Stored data
========

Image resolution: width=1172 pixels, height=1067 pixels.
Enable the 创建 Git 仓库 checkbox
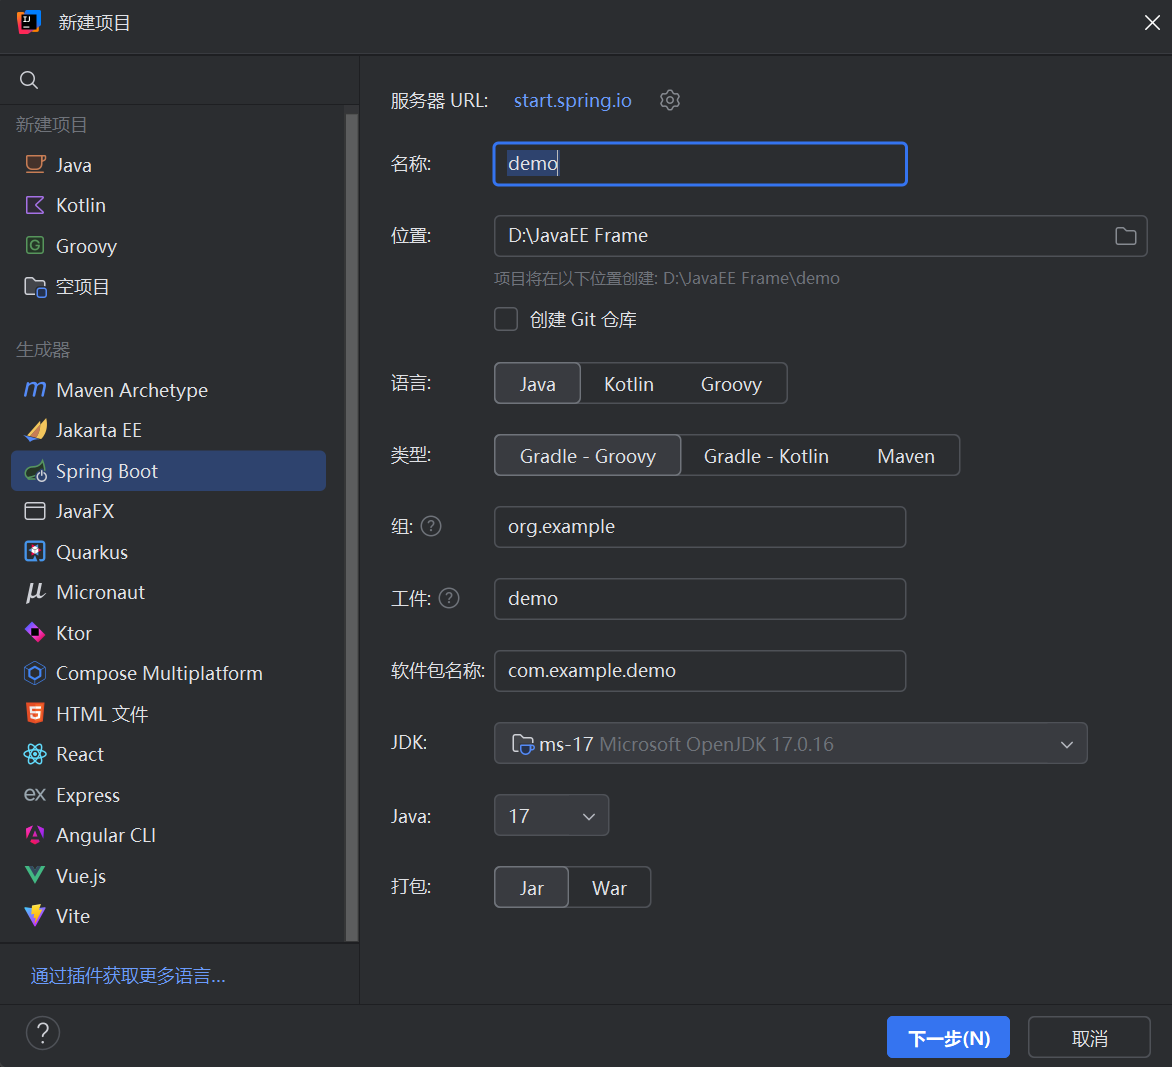coord(505,319)
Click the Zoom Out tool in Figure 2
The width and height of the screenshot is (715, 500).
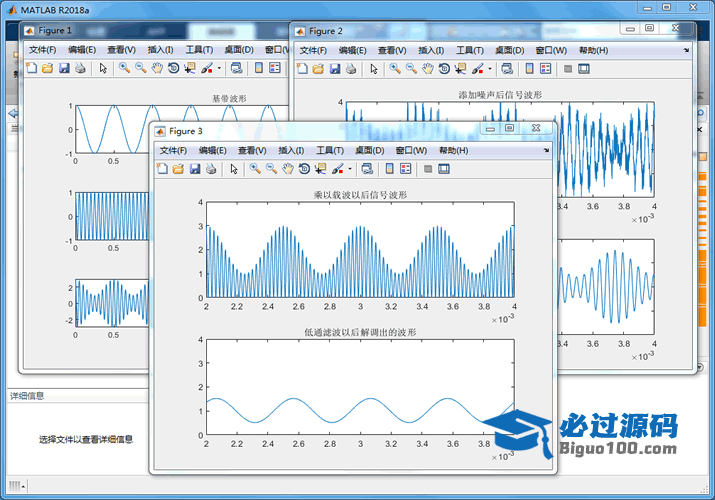[x=411, y=69]
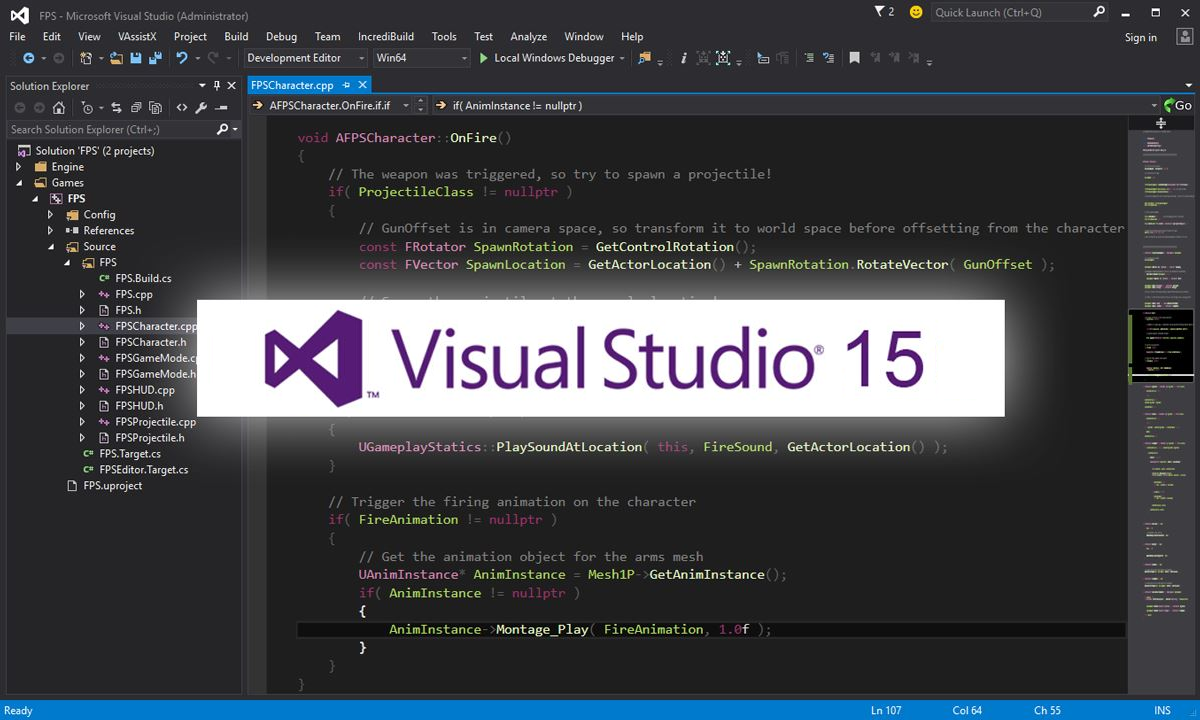Open the VAssistX menu
Screen dimensions: 1200x720
pos(137,36)
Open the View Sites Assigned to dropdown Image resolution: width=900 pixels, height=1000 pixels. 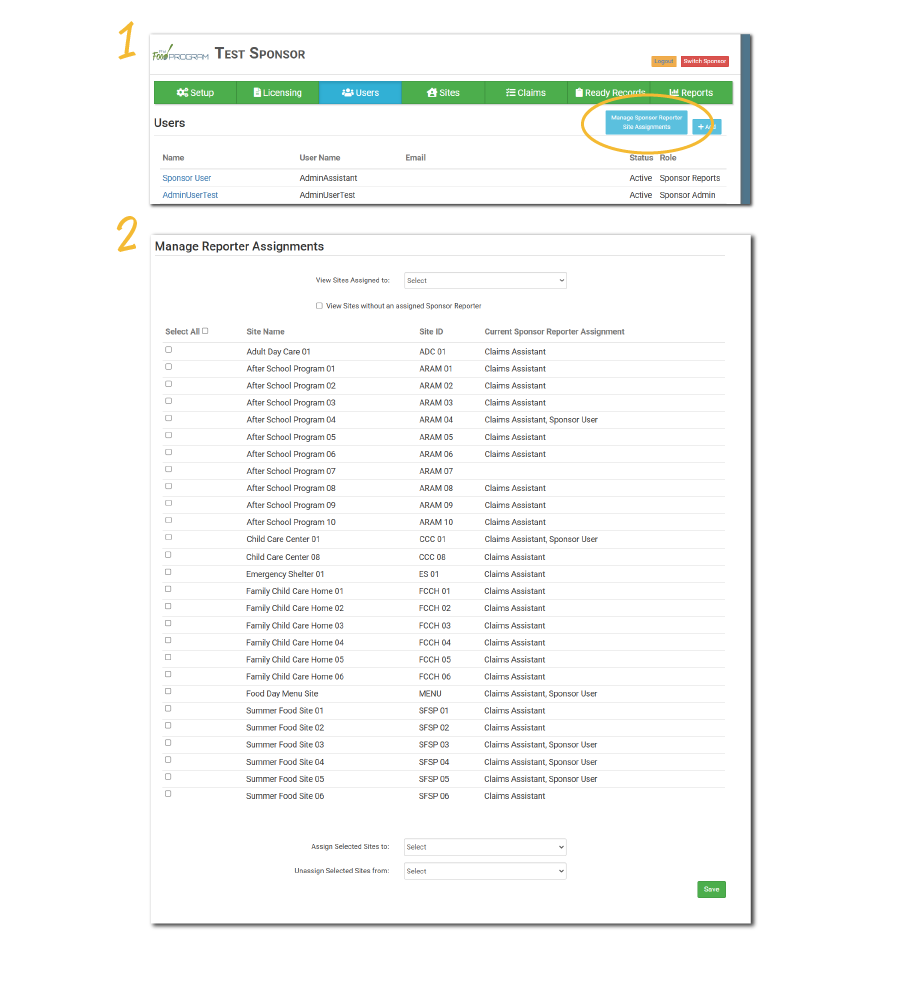485,281
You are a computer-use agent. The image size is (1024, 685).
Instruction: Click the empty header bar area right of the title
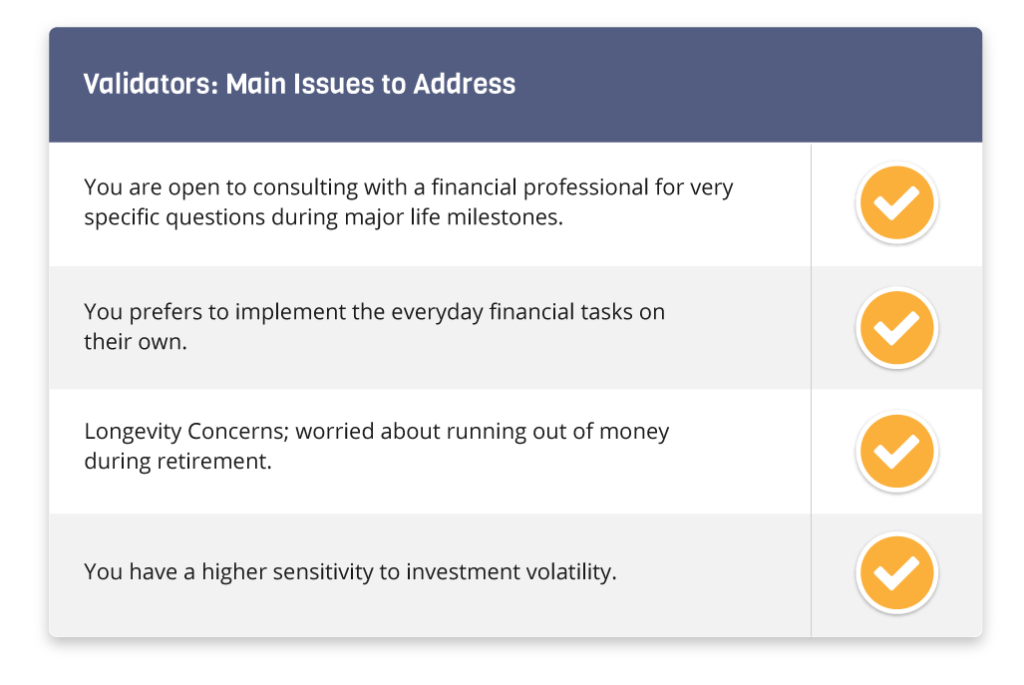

========

| WHAT YOU WILL DO |
Working through the entries line by line, count those containing "Click" and report only the number.

| THE COMPLETED TASK |
2